S60チルドレンという作品は昭和60年頃に鹿児島で小学生低学年を過ごしている少年少女達の日常の物語りです。なぜ鹿児島か?…というと作者がそこの出身だからだそうです。ですので,この物語りには当時の流行なども合わせて非常にその空気を持ち込んでいます。
このお話の秀逸なところは子供を人種として描いている,つまり大人とは別の生き物として描いている。もちろんSFじゃないので普通に親や先生と生活してますが,子供は子供の社会があり,そこの原理で動いているということです。そして主人公の男の子は,妙に物事に冷静な視点を持っているものの,クラスメイトの誘いに流されたり,変な虚栄心があったり…と実にその心情を丁寧に描いています。例えば馬鹿馬鹿しいと思っていても,友達とお菓子やそのおまけを買ったりとか,遠足にいくとなぜか周りになじまない自分を感じるもののどうしようもないと思ったりとか…。
いきなり自分の話をしますが,わたしは子供の頃自分は正しく(大人でいうところの論理的に)思考できてると思ってました。

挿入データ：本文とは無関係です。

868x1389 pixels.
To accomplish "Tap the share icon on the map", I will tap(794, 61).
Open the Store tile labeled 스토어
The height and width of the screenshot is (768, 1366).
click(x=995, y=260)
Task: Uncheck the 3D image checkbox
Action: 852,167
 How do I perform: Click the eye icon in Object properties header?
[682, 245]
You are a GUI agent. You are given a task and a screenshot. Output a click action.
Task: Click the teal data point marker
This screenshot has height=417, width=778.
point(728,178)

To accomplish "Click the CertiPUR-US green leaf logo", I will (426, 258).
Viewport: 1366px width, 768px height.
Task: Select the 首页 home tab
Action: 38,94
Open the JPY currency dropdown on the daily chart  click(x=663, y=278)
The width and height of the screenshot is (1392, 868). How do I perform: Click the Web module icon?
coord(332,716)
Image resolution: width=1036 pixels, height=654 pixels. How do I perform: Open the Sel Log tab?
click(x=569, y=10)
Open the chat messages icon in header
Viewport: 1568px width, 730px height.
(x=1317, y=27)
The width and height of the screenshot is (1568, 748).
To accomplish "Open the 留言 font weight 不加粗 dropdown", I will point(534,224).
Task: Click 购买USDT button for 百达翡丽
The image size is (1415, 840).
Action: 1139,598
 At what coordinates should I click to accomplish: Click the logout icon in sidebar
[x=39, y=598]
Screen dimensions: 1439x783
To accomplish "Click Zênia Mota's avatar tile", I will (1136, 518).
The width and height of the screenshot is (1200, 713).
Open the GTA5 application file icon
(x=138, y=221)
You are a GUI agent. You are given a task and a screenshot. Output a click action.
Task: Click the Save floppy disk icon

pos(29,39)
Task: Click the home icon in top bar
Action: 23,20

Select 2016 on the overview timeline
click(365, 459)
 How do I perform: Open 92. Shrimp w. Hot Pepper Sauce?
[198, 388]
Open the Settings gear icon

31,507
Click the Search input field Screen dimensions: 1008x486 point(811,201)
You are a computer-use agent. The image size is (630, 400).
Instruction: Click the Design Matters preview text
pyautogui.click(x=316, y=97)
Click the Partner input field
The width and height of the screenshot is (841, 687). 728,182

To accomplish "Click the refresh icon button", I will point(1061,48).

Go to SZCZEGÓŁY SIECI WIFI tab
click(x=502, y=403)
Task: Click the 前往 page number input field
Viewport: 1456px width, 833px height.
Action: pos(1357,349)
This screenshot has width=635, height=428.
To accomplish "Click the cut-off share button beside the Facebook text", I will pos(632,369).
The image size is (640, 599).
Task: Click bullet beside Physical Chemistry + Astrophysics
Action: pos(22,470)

そしてそれが現在まで続いているところからして,現在のわたしの記憶では当時の自分はきちんと物事を考えていたと思ってます。しかし実際に例えば小学3年の子供と接したり,当時のとある行動面だけを思い出すと,やっぱり突拍子もない行動をしたり,変な顔とかをしたりとか…そういうことはやっていたように思います。つまり自分は過去の自分はちゃんとしていたと思っていても,実際はそうでないことが多いのではないか?…と思います。広げると人は自分の過去を過大に正しかったという記憶に書き換えてしまうのではないか?…と思います。
話がそれましたが,この作品でも主人公はおそらく大人になって思い返した作者の記憶が元になってると思います。しかし秀逸なのはそれでても子供故の大人とは違う思考をうまく表現できていて,それが大人である我々が当時の自分にうまく入っていける事になってるのだと思います。
この作品はギャグというよりは妙なノスタルジーがある作品で,おかしなことをやっていても笑うというよりは,どこか懐かしく寂しいい感覚をわたしはおぼえます。そしてその中にある子供の社会のシビアさ,ある人はクラスになじめず不良のグループに入ったり,ある人は塾に通って勉強するも頭がいい友人に勝てず,それでも自分のプライドを何とか保つとか,そういう子供なりの社会をうまく描いていると思います。
S60チルドレンはおそらく読む人によって胸に込み上げてくるものが違う作品だと思います。それゆえに良い作品だとわたしはおもいます。
そして,この私小説的な作品からどのように世界を広げていくのか?,これからが楽しみであった川畑先生が亡くなられたことをとても残念に思いました。ご冥福をお祈りします。